*** EXTRACTED MATERIAL ***

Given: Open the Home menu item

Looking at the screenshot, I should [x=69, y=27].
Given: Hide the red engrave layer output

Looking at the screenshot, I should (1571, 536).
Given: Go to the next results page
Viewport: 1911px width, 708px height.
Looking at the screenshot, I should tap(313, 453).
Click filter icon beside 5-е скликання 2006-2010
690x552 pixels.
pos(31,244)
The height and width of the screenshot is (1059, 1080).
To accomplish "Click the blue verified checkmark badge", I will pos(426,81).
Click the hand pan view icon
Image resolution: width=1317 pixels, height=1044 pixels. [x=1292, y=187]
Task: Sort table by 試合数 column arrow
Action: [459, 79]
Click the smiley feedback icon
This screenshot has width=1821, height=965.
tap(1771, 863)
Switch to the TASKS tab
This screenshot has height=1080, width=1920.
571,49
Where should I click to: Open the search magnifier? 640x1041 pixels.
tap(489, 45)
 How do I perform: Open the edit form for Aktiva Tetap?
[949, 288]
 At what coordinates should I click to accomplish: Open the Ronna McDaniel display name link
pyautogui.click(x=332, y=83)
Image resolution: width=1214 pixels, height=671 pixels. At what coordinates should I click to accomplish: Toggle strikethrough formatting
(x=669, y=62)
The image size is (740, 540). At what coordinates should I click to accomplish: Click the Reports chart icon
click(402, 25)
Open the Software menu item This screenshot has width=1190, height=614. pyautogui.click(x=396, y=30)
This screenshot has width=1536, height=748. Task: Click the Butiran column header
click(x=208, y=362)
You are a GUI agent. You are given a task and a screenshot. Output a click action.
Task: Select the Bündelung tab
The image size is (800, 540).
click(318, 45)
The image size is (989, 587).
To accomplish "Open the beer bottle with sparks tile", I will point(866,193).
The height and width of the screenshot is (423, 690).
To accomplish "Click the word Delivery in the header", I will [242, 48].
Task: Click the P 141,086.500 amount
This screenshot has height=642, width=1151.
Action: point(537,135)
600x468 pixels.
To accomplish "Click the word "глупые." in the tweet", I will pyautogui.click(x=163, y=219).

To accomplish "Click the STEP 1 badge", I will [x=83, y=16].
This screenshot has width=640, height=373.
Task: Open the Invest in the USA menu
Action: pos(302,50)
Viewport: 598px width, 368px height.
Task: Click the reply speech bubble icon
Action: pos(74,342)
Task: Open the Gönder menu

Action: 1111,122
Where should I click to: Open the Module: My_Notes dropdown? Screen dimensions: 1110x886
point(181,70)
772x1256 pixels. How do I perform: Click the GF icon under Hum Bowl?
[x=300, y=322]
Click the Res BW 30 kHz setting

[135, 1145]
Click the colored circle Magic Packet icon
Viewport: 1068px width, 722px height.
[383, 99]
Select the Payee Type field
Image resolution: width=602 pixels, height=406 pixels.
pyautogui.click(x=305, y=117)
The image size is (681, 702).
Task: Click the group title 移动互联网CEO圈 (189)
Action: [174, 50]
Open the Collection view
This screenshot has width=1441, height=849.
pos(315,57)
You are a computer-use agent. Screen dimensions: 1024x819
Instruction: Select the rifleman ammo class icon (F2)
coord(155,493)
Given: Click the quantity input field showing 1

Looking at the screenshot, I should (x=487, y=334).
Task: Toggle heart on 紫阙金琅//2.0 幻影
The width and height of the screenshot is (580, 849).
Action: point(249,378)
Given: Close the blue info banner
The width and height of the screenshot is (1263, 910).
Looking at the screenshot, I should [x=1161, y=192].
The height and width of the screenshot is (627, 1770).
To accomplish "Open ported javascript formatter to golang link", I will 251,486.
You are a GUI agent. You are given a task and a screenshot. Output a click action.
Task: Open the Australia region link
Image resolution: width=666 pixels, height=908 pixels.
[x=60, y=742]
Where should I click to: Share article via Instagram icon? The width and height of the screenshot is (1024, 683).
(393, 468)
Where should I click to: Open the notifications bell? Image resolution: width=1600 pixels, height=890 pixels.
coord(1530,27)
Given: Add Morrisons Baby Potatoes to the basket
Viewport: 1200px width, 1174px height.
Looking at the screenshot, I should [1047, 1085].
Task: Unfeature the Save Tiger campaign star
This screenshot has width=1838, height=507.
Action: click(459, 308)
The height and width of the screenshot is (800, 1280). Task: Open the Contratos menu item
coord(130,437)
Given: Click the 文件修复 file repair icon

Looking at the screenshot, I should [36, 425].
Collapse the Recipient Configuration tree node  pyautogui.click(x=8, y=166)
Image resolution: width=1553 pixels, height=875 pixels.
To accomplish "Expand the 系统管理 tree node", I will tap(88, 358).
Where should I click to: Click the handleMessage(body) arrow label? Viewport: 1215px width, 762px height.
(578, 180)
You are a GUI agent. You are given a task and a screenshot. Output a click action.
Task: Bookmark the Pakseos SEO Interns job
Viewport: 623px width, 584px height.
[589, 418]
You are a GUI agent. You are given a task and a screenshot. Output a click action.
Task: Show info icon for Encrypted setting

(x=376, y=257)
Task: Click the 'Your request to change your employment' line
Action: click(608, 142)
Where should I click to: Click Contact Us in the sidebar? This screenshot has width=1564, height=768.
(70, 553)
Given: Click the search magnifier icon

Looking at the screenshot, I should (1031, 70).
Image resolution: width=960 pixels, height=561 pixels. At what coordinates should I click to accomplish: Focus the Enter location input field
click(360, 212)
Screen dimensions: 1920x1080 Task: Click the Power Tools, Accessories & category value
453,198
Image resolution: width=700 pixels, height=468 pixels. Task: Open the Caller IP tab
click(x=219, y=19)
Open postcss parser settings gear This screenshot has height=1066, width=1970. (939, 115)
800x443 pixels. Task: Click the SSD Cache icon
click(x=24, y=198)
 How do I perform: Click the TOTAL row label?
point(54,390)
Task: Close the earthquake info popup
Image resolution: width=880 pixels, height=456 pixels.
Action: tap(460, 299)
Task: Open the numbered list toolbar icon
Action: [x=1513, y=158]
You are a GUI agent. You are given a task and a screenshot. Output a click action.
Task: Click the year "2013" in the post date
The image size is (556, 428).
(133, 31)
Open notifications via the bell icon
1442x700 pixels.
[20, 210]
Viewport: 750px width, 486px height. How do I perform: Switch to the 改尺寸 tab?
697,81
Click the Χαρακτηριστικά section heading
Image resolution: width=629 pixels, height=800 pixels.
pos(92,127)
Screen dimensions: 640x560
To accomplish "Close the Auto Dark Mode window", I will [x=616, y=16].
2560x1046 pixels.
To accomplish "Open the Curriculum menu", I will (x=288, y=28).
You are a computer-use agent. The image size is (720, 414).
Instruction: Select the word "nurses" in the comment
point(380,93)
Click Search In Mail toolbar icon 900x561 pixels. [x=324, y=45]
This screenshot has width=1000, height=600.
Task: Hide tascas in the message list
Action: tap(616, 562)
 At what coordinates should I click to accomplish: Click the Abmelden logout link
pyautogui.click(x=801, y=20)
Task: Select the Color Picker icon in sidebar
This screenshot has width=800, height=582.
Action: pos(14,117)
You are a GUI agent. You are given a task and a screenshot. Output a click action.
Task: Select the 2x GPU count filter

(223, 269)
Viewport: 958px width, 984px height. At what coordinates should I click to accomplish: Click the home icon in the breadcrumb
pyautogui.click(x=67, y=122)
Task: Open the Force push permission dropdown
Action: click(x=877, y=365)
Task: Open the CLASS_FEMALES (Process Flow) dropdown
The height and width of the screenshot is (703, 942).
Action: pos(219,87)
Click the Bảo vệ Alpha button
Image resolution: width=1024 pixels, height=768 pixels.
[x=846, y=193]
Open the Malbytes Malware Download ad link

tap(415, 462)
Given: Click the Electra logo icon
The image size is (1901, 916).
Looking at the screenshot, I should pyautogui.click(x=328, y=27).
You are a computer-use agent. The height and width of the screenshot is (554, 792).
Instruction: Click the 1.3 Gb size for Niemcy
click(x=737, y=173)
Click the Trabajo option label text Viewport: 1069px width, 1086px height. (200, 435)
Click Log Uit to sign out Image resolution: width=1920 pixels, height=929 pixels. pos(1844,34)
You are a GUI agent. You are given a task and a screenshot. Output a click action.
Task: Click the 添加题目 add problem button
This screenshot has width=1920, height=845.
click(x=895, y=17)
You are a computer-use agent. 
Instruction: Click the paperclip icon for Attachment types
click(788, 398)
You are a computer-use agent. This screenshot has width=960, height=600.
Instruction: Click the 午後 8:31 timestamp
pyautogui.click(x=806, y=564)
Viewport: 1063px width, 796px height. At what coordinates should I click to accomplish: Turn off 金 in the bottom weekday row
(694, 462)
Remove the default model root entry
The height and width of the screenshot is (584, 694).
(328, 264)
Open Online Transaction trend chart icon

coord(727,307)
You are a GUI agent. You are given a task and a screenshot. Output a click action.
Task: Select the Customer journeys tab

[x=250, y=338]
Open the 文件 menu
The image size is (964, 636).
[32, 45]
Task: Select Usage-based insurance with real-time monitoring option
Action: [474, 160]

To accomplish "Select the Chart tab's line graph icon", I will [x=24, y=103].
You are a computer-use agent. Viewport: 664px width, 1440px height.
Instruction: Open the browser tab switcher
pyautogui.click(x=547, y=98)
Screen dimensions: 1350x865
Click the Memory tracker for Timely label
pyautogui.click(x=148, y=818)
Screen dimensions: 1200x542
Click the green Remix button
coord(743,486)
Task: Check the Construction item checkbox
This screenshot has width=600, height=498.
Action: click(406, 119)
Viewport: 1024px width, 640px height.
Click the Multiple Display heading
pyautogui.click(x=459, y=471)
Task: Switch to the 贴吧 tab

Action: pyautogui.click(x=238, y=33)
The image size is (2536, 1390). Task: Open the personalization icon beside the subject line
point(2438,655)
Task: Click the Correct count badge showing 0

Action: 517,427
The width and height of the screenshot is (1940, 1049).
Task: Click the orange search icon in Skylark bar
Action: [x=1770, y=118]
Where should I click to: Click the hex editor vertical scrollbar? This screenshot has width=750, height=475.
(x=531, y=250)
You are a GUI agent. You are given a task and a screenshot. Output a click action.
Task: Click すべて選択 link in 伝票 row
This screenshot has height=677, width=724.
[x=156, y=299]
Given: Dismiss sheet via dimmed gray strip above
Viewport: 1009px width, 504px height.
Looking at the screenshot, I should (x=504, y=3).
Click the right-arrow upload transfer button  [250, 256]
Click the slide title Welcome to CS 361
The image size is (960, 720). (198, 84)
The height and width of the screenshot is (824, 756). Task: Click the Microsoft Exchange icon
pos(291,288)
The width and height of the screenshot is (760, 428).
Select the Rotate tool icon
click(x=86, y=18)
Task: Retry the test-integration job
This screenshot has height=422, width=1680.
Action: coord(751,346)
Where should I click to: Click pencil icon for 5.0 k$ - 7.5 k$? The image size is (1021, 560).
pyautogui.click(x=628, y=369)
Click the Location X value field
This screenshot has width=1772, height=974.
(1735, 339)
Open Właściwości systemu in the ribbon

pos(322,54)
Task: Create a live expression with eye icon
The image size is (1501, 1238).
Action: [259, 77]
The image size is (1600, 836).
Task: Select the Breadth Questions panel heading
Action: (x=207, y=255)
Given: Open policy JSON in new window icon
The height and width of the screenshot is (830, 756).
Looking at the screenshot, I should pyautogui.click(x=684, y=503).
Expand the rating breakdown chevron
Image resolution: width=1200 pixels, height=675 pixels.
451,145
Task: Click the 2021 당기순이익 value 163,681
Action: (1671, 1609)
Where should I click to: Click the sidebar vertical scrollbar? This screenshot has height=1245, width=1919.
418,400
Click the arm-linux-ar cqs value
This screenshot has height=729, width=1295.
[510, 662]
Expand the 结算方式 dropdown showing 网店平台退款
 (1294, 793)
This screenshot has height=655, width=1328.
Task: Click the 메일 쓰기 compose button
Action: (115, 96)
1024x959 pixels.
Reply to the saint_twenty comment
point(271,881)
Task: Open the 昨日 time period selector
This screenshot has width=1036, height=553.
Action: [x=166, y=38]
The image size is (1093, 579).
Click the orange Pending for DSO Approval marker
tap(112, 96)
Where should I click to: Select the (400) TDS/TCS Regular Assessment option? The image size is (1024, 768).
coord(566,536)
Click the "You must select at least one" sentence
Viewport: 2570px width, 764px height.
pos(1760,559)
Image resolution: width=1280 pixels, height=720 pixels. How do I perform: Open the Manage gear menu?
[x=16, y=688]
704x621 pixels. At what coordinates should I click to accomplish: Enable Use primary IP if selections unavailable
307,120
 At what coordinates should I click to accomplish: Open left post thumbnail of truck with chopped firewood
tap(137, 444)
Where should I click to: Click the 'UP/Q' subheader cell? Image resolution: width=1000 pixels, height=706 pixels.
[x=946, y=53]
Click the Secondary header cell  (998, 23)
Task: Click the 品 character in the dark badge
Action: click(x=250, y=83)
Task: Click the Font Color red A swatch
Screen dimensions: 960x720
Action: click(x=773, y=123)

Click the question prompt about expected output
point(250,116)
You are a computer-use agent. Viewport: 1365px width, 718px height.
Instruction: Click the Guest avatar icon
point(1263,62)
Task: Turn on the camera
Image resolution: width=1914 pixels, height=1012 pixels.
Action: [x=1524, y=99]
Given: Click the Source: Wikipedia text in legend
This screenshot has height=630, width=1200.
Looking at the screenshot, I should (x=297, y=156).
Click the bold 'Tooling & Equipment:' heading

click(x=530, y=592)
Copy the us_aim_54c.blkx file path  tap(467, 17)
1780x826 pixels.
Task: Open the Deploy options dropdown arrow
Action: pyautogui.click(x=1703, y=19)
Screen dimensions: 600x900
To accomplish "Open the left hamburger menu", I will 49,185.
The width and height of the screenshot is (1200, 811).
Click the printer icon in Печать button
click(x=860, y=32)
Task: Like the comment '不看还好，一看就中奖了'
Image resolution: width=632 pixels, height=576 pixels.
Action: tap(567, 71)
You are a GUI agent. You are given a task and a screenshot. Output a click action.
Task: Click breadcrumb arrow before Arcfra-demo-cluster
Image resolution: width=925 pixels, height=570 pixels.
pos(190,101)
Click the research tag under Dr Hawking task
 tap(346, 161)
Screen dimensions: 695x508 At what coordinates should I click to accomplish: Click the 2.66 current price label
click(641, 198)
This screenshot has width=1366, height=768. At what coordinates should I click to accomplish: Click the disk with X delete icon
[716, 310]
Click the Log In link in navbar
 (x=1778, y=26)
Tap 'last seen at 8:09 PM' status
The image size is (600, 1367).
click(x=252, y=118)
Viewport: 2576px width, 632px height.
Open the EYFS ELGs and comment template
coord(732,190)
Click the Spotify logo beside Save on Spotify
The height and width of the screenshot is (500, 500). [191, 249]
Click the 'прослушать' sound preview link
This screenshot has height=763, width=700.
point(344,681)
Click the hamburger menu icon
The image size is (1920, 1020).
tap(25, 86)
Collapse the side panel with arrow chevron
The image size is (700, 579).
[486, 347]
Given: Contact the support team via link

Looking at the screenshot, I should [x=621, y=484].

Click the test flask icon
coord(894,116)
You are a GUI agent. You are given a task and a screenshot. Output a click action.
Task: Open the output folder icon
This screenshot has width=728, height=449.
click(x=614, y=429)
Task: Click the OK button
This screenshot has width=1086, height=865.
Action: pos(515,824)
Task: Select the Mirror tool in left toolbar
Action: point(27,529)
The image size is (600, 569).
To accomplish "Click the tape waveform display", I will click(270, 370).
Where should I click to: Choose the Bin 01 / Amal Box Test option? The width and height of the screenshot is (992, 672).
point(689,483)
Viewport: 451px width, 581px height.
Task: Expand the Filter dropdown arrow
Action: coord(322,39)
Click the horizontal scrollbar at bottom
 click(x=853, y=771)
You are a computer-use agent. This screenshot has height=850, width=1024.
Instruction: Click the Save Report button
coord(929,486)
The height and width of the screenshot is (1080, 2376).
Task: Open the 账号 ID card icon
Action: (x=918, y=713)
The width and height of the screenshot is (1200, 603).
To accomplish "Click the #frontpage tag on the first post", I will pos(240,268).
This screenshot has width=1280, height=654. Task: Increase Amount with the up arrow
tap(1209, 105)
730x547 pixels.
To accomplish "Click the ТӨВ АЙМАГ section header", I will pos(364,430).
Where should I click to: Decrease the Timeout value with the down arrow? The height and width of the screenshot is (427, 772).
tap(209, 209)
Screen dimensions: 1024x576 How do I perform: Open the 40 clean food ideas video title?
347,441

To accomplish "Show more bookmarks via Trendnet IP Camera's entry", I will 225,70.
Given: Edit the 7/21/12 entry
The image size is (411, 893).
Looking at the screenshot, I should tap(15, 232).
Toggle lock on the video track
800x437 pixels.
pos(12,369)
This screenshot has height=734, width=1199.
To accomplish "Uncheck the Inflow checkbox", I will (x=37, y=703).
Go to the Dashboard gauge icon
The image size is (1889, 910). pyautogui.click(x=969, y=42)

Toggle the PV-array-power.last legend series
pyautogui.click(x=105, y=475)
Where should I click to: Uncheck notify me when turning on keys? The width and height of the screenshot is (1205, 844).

*** End of EXTRACTED MATERIAL ***

▶ _DIRECTIONS_
Report each line of the entries where the word "tree" occurs.

▶ _EXERCISE ANSWER_
Collapse the Recipient Configuration tree node  pyautogui.click(x=8, y=166)
To accomplish "Expand the 系统管理 tree node", I will tap(88, 358).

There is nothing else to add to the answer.